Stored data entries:
***

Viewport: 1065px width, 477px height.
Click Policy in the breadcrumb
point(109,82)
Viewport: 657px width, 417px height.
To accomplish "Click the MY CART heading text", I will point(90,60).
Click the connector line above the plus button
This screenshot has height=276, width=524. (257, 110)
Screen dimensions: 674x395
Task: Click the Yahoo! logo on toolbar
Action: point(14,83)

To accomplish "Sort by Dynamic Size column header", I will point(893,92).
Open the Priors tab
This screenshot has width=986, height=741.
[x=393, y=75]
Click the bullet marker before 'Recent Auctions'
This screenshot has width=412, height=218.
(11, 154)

***

**WHAT YOU SHOULD DO:**
Would you copy out all the entries above without changing a single character?

**ANSWER BOX:**
Viewport: 1065px width, 477px height.
Click Policy in the breadcrumb
point(109,82)
Viewport: 657px width, 417px height.
To accomplish "Click the MY CART heading text", I will point(90,60).
Click the connector line above the plus button
This screenshot has height=276, width=524. (257, 110)
Screen dimensions: 674x395
Task: Click the Yahoo! logo on toolbar
Action: point(14,83)

To accomplish "Sort by Dynamic Size column header", I will point(893,92).
Open the Priors tab
This screenshot has width=986, height=741.
[x=393, y=75]
Click the bullet marker before 'Recent Auctions'
This screenshot has width=412, height=218.
(11, 154)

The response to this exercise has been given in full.